Based on the resultant MIC data of synthesized compounds 5a-e and 6a,b given in Table 1, the structure of benzamidine and its analogues synthesized in the present study, were related to their inhibitory potential (MIC) against PD triggering bacteria. The study revealed that incorporation of heterocyclic ring (oxadiazole and triazole) increases their inhibitory potential by twofold against P. gingivalis in comparison to parent benzamidine compound 1. It is observed that incorporation of Cl at ortho, NO₂ at ortho and meta, and NH₂ group at para position of benzene ring that is directly attached to oxadiazole ring containing benzamidine analogues 5b, 5d, and 5e, enhances their inhibitory potential against P. gingivalis in comparison to compound 1. However, incorporation of Cl at para position of benzene ring in compound 5a offers activity similar to compound 1. Whereas incorporation of NO₂ group at para position on benzene ring attached to triazole containing benzamidine analogue 6b further enhances their inhibitory potential against P. gingivalis in comparison to compound 1. The resultant MBC data of compound 5b, 5d, 5e, and 6b given in Table 2, revealed their equipotent MBC value when compared with parent compound 1. As per the resultant cyto-toxicity study data given in Table 3 and Figure 2, the compounds 5a, 5c-e, and 6b can be considered as nontoxic and safer alternatives for the treatment of PD. However, compound 5a containing para substituted Cl on benzene and compound 6a containing phenoxy group at meta position of benzene offers lesser safety when compared with other synthesized compounds.
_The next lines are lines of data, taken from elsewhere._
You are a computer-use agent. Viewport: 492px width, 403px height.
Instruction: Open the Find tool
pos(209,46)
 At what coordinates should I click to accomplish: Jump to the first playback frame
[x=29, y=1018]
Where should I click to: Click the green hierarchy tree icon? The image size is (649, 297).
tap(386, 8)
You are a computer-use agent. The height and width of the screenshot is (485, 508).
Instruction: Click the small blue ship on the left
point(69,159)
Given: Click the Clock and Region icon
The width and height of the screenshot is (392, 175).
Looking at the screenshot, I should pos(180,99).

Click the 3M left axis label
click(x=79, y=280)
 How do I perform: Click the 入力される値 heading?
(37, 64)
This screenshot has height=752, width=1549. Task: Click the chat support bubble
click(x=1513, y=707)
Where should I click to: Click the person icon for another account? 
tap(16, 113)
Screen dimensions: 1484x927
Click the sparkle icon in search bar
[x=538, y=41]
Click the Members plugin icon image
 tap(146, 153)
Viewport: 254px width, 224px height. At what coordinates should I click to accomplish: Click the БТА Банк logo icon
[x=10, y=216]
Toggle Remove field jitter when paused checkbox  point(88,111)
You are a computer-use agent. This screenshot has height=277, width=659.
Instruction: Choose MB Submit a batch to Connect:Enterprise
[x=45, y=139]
Free hydroxy group is not essential for the activity, conversion into ether linkage further enhances the inhibitory activity. Based on the MIC, MBC, and cytotoxicity data it is recommended that these synthesized compounds should be further subjected to preclinical and clinical evaluation.

4. Conclusions

In conclusion, compounds were successfully synthesized by the condensation of hydrazides with different aromatic benzoic acids, and cyclo-condensation of a triazole with imine Schiff bases. The synthesized compounds were further confirmed based on sharp melting point, single spot TLC pattern, and spectral data. All synthesized compounds displayed minimum to high inhibition activity against tested pathogens. Addiontally, all the synthesized compounds showed less cytotoxicity when tested against HEK-293 cells. Despite the present study showing the ability of benzamidine derivatives to inhibit the growth of periodontal pathogens with an absence of cytotoxicity of some of these derivatives, additional in-vivo and clinical studies are required to establish their safety and efficacy.